10. Decorative sheet Base film layer 12. First pattern layer 13. Transparent resin film layer 14. Primer layer 15. Second pattern layer 16. Surface protective layer 17. Low gloss pattern layer 18. Convex shape

Claims (7)

A second pattern layer provided partially on the base film layer, a region on the second pattern layer that is in contact with the second pattern layer, and the second pattern layer and the second pattern A decorative sheet having a surface protective layer covering the entire surface including a region where no layer is formed,
The binder resin of the second pattern ink forming the second pattern layer is a thermoplastic resin,
The surface protective layer is obtained by crosslinking and curing an ionizing radiation curable resin composition containing polycarbonate (meth) acrylate and / or acrylic silicone (meth) acrylate as an ionizing radiation curable resin,
In the acrylic silicone (meth) acrylate, a part of the structure of the acrylic resin is substituted with a siloxane bond (Si—O) in one molecule, and the side chain and / or main chain terminal of the acrylic resin is a functional group. Having two or more (meth) acryloyloxy groups,
In the surface protective layer, a low gloss pattern layer having a low gloss region is formed immediately above the second pattern layer by the interaction between the ionizing radiation curable resin and the thermoplastic resin.

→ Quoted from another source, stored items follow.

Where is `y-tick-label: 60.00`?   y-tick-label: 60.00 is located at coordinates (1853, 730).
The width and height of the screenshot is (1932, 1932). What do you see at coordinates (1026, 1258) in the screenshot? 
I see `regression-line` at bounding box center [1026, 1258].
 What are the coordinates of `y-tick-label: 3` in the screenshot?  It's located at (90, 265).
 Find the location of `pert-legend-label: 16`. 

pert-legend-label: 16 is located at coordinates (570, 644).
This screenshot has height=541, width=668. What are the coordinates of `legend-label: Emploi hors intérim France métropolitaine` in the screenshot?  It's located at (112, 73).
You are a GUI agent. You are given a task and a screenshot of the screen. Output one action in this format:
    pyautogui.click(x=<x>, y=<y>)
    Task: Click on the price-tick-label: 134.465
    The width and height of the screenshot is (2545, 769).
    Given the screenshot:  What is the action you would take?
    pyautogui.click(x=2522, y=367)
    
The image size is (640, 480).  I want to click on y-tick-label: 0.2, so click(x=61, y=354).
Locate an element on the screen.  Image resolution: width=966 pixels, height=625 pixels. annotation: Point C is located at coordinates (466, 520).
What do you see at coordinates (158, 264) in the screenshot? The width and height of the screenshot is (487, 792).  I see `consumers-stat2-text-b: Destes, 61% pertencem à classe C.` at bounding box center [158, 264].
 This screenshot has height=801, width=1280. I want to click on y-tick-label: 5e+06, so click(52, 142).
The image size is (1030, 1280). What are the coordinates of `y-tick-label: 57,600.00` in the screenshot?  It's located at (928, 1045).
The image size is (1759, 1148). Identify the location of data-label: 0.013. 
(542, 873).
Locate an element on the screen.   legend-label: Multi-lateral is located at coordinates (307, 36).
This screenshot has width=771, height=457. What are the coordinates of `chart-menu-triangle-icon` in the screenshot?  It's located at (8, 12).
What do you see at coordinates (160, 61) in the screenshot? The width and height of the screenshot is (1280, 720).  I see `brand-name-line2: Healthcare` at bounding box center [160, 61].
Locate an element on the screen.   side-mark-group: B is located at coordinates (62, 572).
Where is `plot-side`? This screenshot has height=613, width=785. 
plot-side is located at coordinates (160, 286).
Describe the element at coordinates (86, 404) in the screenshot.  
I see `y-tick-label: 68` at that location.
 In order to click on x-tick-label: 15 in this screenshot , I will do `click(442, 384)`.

Decorative sheet characterized by.   The decorative sheet according to claim 1, wherein the binder resin of the ink forming the second pattern layer is at least one selected from a nitrocellulose resin and an acrylic resin.   The decorative sheet according to claim 1 or 2, wherein the polycarbonate (meth) acrylate has a weight average molecular weight exceeding 2,000.   The decorative sheet according to any one of claims 1 to 3, further comprising a transparent resin film layer between the base film layer and the second pattern layer.   The decorative sheet according to any one of claims 1 to 4, wherein the acrylic silicone (meth) acrylate has a weight average molecular weight of 2,000 to 10,000.   The decorative sheet according to any one of claims 1 to 5, wherein an average molecular weight between crosslinking points of the acrylic silicone (meth) acrylate is 100 to 2,500.   A decorative resin molded product using the decorative sheet according to claim 1.